Un careo cruzó a Pérez con un comisario

24 Marzo 2011
¿Cómo fue el procedimiento en el que se detuvo a Alejandro Darío Pérez? ¿El ex oficial entregó su arma voluntariamente o se resistió? ¿Quiénes secuestraron el auto del imputado? Las preguntas se repitieron constantemente en la vigésimo cuarta jornada del juicio por el crimen del juez de Menores Héctor Agustín Aráoz. Y a casi todas ellas, el ex jefe de la división Seguridad Personal de la Policía, Luis Alberto Núñez, respondió que no recordaba esas situaciones.

Aráoz fue asesinado el 26 de noviembre de 2004 de diez balazos en su casa de avenida Aconquija 2.950, Yerba Buena. El fiscal Guillermo Herrera imputó a Pérez y a Ema Hortensia Gómez por el homicidio. Los ex policías de la comisaría de Banda del Río Salí, Rodolfo Domínguez, Andrés Fabersani y Rubén Albornoz, están acusados de incumplimiento de los deberes de funcionario público y encubrimiento agravado.

Núñez, por orden de Herrera, llevó adelante varias actuaciones al inicio de la investigación. "El sábado a la mañana estuvimos en la escena del crimen, recolectando pruebas que no habían sido habidas a la noche", describió Núñez como su primera actividad en la causa.

La discusión central pasó por el secuestro del arma de Pérez.

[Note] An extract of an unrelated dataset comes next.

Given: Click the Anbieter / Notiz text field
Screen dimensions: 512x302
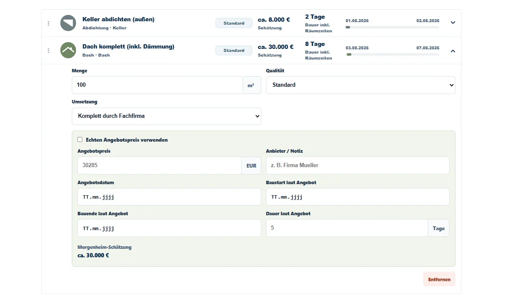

Según Núñez, el ex oficial la entregó voluntariamente. El abogado del imputado, por su parte, alegó que este se opuso a la medida. Por eso, solicitó un careo entre ambos.

Como todas los careos que se realizaron hasta ahora, ninguno cedió en sus posiciones. Antes de Núñez, culminó su declaración el ex prosecretario de Aráoz, Ángel Manuel Acevedo. El testigo había comenzado a trabajar en el juzgado 10 días antes del crimen. "En el tiempo que estuve, jamás escuché hablar de Gómez", dijo. Además, contradijo al testigo Matías Villafañe, que afirma que al juez lo mataron en un asado. "Los empleados estuvieron en el juzgado a la tarde", afirmó.